The United Nations Human Rights Council last week presented a new set of institutional and policy practices for intelligence agencies that it said would help to improve accountability and protection of human rights in intelligence policy.
The new “Compilation of good practices on legal and institutional frameworks and measures to ensure respect for human rights by intelligence agencies while countering terrorism” (pdf) discusses 35 principles and practices in four categories: legal mandate, oversight, compliance with human rights standards, and issues related to specific intelligence functions. The compilation was prepared for the UN by Special Rapporteur Martin Scheinin with the assistance of the Geneva Centre for the Democratic Control of Armed Forces.
The UN Human Rights Council does not have (or claim to have) authority to dictate the intelligence policies of member nations. Moreover, the proposed “good practices” do not distinguish between democracies and dictatorships, or among governments that have an independent judiciary and those that came to power through electoral fraud or military coup. The practices also do not differentiate among domestic, foreign and military intelligence services, though each of these may be subject to different legal and policy frameworks. “It is not the purpose of this compilation to promulgate a set of normative standards that should apply at all times and in all parts of the world,” the document states.
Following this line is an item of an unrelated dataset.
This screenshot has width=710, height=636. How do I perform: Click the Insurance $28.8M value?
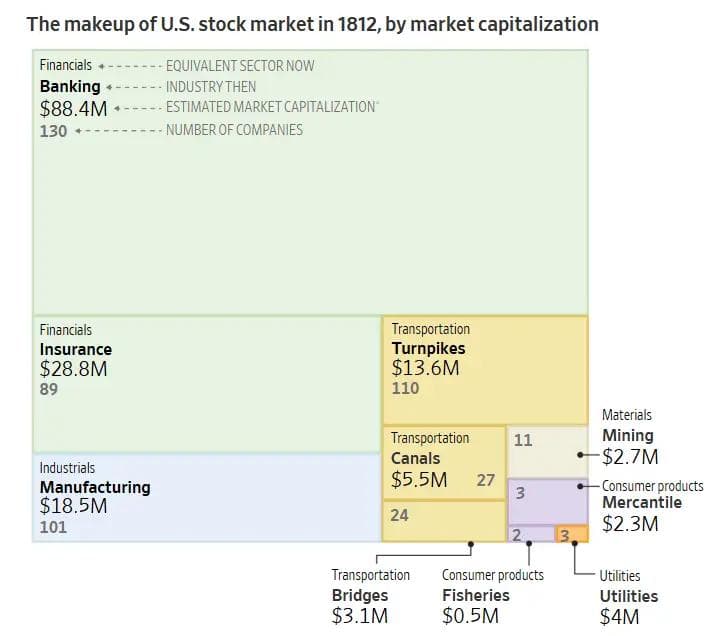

Indeed, “Very few States have included all of the practices outlined below in their legal and institutional frameworks for intelligence services and their oversight. Some States will be able to identify themselves as following the majority of the 35 elements of good practice. Other States may start by committing themselves to a small number of these elements….”
But Mr. Scheinin told the Council last week that he “hoped that States would use his compilation of good practices in an assessment of their own law and practice, and identify the areas of full adherence, of partial adherence and of non-adherence. Thereafter, they would hopefully determine the areas where they wished to adhere with the identified good practices in the future and set benchmarks for getting there.” In other words, the compilation can serve as a template which citizens can use for comparing and evaluating national intelligence policies.
In many respects, the United States is among the nations with the best intelligence practices, with a relatively well-developed legal framework for intelligence activities and a mature oversight apparatus. But in other respects, it falls short.
For example, the UN compilation’s Practice 9 requires that “Any individual who believes that her or his rights have been infringed by an intelligence service [should be] able to bring a complaint to a court or oversight institution…. Individuals affected by the illegal actions of an intelligence service [should] have recourse to an institution that can provide an effective remedy, including full reparation for the harm suffered.”
But in cases like those of Khaled el-Masri and Maher Arar — who appear to have been wrongly detained, “rendered” abroad, and tortured — no adjudication or remedy is available from the U.S. government since their complaints have been deflected by the use of the state secrets privilege.
More generally, intelligence oversight in the U.S. has failed to generate a consensual public record concerning the extraordinary intelligence activities of the post-9/11 era, leaving the field open to continuing allegations of abuse and violations of law. Today, Physicians for Human Rights issued a report alleging that CIA medical personnel were complicit in unlawful human experimentation through their collaboration in monitoring the application of “enhanced” interrogation techniques. The CIA denies the charge.
In another instance where U.S. practice falls short of the ideal, the UN compilation’s Practice 3 directs that “The powers and competences of intelligence services [should be] clearly and exhaustively defined in national law.”
But the terms of current U.S. intelligence law are not entirely clear or exhaustive. We don’t know, for example, the current nature or scope of domestic surveillance activities or what exactly was permitted under the most recently enacted amendments to the Foreign Intelligence Surveillance Act.
That absence of public clarity is deliberate, said NSA Director Gen. Keith B. Alexander, the new Commander of US Cyber Command, in a speech at the Center for Strategic and International Studies last week.
In response to a question from Kate Martin of the Center for National Security Studies about the feasibility of increasing public disclosure of cyber security policy, Gen. Alexander said that that was not his preferred approach. Instead, he promised, government officials would be fully candid with each other, while continuing to withhold information from the public. In other words, he said, what Americans can expect is “transparency at the classified level.”